Advice for a Church Bookstore

Article: 20 Pieces of Advice for Establishing a Church Bookstall
by Justin Sok (original source D.C., we’ve served as deacons of our church’s bookstall for several years. As a result, we’ve learned a lot about what to do—and not do—when it comes to maintaining a bookstall. We hope these reflections are helpful to every church that wants to instill sound doctrine in their members through books that are both affordable and faithful.

But before we say anything else, let’s be clear. The goal of a church bookstall isn’t actually to sell books. It’s a discipleship tool. Your goal is not to include every Christian book you can, or even every good Christian book you can. The goal is to highlight the particular books you really want your congregation to read.

For that reason, our church treats book selection as a pastoral responsibility. Every book on the book stall has been added by a pastor. You can buy any book in the world on the internet. But a bookstall is where a church gets to hear from its pastors about what’s worth reading.

1) Budgeting To Start A Bookstall

You’ll need some money on-hand to start. How much? It depends on how big you want your inventory to be. If we estimate that each book could be purchased by the church for $10, you could buy 400 books for $4,000. If you have 5 copies of each title, that means you could carry 80 different titles. You can scale that estimate up or down depending on the size and needs of your congregation.

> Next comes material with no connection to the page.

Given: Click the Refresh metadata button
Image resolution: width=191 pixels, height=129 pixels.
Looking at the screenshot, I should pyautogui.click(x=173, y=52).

You’ll also need to set aside some money for shelving and a system to accept payments. You could find a cheap cash box for under $25 if you wanted to accept only cash and checks. If you want to use an electronic point-of-sale system like Square Register, the estimates would jump to around $700, including $100 for a cash drawer, $400 for a tablet to run the app, $50 for a credit card reader, and $30 for a barcode scanner. Some of those items can be found here. Since each church’s shelving may vary widely, we don’t have an estimate for how much shelving would cost.

2) Accessibility

It’s important to determine in advance how accessible the books will be to the congregation. At our church, we leave all books out at all times. The advantage to this is that the books are on hand when pastors or church members want to give them away for discipleship or evangelism. The disadvantage is that some books get taken off the bookstall outside sales hours are and subsequently unaccounted for. (People take books and then forget to leave cash or pay during normal hours.)

The cost of such an open policy will vary based on the size of the church, size of the bookstall, and use made of the bookstall by church staff and members. At our church, the deacon of the bookstall is responsible for regularly reminding staff and the congregation to properly account for books taken during off hours. These regular reminders have decreased the cost of an open policy.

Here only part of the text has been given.